L’anno delle varianti: dall’«inglese» alla Omicron

L’estate ci ha dato un po’ di scampo ma a Ferragosto il virus correva carsico tra noi e con l’autunno abbiamo fatto i conti per la prima volta con la parola «variante»: il virus assume un nuovo volto. Compare la variante «inglese» (o Alfa) nel febbraio 2021, che innesca la terza ondata più contagiosa del ceppo di Wuhan. La nostra provincia regge meglio rispetto alle altre realtà lombarde forse per l’eredità immunitaria. Dopo la variante Alfa arriverà la Delta dall’India e poi la Omicron che genera a cavallo di Natale (2021) uno tsunami di infezioni anche se meno «cattive».

L’onda buona dei vaccini che fa scendere la mortalità

Il V-day è il 27 dicembre 2020: il personale medico sanitario si sottopone alla prima dose di vaccino Pfizer.
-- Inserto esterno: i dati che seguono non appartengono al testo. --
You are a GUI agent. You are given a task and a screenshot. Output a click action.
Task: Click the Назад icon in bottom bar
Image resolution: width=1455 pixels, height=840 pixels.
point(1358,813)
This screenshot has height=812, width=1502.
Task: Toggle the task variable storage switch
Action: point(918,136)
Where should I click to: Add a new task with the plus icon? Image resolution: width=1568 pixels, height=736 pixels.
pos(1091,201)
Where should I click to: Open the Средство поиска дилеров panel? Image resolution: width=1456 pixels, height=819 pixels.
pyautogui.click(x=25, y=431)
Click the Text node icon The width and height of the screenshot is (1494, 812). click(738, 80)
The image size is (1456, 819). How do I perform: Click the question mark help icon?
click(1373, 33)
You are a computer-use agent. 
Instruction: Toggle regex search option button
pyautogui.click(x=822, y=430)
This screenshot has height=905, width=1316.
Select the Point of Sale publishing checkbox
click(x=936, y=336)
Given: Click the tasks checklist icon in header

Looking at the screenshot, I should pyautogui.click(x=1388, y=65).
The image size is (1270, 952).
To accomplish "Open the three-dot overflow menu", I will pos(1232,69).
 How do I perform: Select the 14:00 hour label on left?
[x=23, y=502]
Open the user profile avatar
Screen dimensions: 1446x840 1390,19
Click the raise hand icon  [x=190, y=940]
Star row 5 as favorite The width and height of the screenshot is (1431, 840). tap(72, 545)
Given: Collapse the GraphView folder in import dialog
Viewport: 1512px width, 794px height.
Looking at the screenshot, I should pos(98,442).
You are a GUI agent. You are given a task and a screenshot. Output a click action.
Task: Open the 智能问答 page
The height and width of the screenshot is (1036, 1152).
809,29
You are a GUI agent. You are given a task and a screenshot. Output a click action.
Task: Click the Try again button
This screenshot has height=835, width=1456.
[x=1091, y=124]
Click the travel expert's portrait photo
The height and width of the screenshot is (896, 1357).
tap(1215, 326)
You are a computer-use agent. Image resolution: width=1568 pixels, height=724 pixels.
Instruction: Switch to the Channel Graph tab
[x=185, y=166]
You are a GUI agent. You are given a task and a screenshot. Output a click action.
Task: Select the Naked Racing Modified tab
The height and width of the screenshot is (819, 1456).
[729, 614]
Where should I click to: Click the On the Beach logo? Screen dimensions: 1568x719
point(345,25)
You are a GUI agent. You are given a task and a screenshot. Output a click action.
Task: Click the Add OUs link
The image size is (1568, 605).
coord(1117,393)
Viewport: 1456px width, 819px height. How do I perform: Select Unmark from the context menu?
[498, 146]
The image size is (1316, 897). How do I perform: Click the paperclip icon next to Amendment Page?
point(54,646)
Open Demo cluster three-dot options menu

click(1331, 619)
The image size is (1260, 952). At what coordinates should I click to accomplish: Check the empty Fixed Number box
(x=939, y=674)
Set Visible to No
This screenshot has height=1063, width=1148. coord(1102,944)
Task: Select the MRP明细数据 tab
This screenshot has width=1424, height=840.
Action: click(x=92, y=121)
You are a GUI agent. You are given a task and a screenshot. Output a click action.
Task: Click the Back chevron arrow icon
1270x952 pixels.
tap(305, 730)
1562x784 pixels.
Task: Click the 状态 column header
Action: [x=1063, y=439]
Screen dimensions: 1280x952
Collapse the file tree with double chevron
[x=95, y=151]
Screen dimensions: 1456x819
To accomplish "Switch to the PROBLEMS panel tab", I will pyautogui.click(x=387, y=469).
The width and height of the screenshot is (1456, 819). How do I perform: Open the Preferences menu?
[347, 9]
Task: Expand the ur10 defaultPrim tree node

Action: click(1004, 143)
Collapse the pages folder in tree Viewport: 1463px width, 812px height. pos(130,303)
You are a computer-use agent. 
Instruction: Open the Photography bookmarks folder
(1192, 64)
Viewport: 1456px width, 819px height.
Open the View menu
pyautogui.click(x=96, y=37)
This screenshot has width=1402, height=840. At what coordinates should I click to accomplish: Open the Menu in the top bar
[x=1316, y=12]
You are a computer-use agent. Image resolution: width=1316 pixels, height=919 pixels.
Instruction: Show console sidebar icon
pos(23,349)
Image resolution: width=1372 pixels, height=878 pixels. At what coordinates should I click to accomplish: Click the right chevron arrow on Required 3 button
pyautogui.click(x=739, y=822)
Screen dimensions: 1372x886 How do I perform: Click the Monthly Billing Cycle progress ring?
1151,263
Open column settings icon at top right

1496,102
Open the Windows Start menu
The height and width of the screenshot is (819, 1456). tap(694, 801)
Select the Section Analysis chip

Come ricorda nell’intervista a «L’Eco di Bergamo» Franco Locatelli, presidente del Consiglio superiore della sanità e coordinatore del Comitato tecnico scientifico per l’emergenza Covid «Il mondo ha avuto una capacità quasi inimmaginabile di mettere a punto e rendere disponibili vaccini sicuri ed efficaci in meno di un anno senza saltare alcuno step». Oggi il 90% della popolazione italiana - una risposta incredibile - è coperta con ciclo primario completo. Grazie alla somministrazione dei vaccini oggi possiamo dire che l’indice di mortalità da Covid è sceso allo 0.2%.